I'm not new to C programming, but I'm having question regarding the memory allocation of a pointer variable which, for instance, will be declared in main(), but its memory will be allocated in subroutine.

To clearify my question, I provide a small working example:
Code:
#include <stdlib.h>

void subroutine(void **ptr);

main()
{
  void **ptr  = NULL;
 
  subroutine(&ptr);

  return 0;
}

void subroutine(void **ptr)
{
   *ptr = (void*) malloc (10);
}

Why do I have to declare that variable as a pointer to a pointer?
Can someone explain that example to me? Why I can't simply pass the address of "ptr" to the subroutine by "subroutine(ptr);". Why do I have to apply an additional address operator? What is the result of "&ptr", because I thought "ptr" is already the address.
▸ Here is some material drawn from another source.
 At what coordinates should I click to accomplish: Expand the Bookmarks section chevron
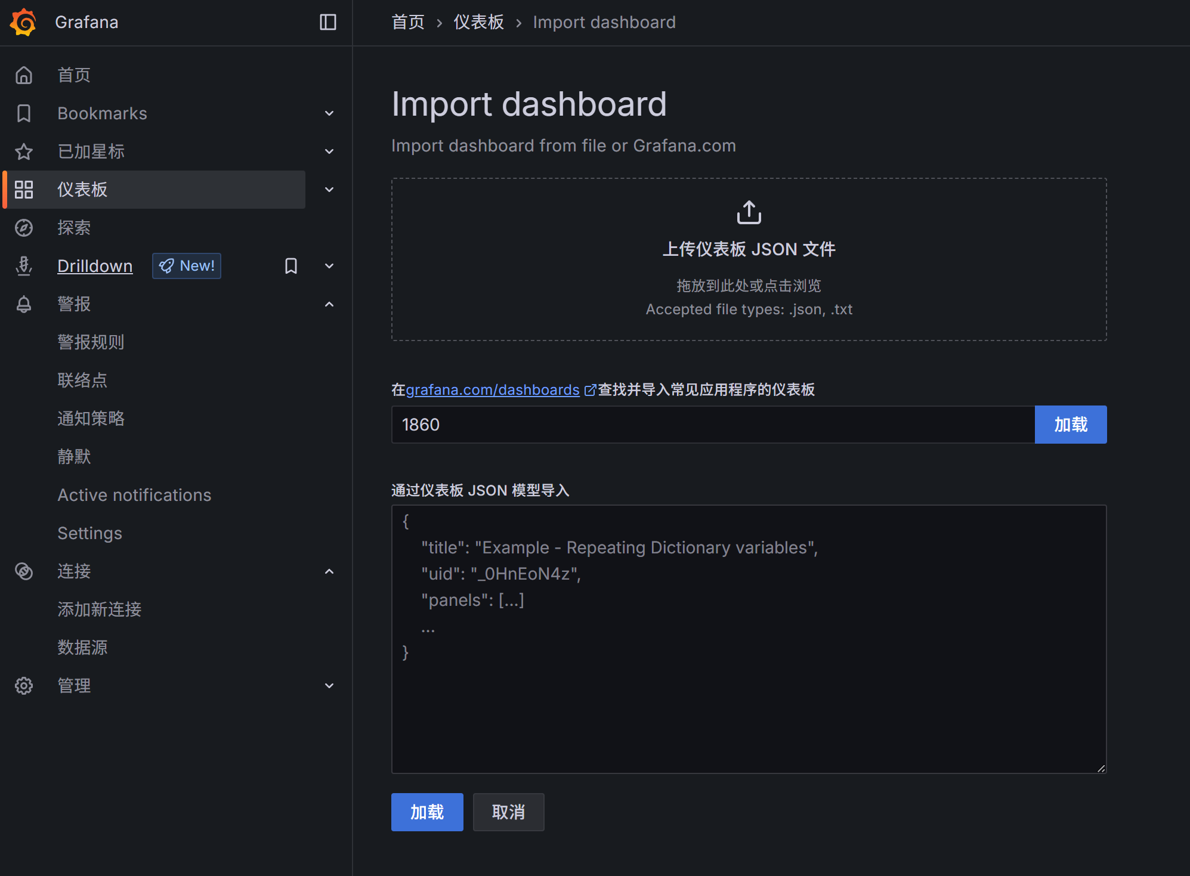pyautogui.click(x=329, y=113)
That is not resonable to me.

From my understanding that is what I would have done:
Code:
#include <stdlib.h>

void subroutine(void *ptr);

main()
{
  void *ptr  = NULL;
 
  subroutine(ptr);

  return 0;
}

void subroutine(void *ptr)
{
   ptr = (void*) malloc (10);
}

Thanks for your help!

Regards,
Maik
# 2  
Old 05-28-2009
The problem with your latter version is that the variable in main() won't be modified at all. In the subroutine, only the ptr local to the subroutine will be modified. To allow the ptr in main() to be modified, you are required to take a pointer to that variable, and thus requiring '&' on the calling side and an additional '*' on the callee side. This is true regardless of the type of the variable. It just happens that the type this time is void*. If the variable is an "int", then the parameter in the subroutine signature will be "int*".

One thing you need to keep in mind, is that parameters are passed by value.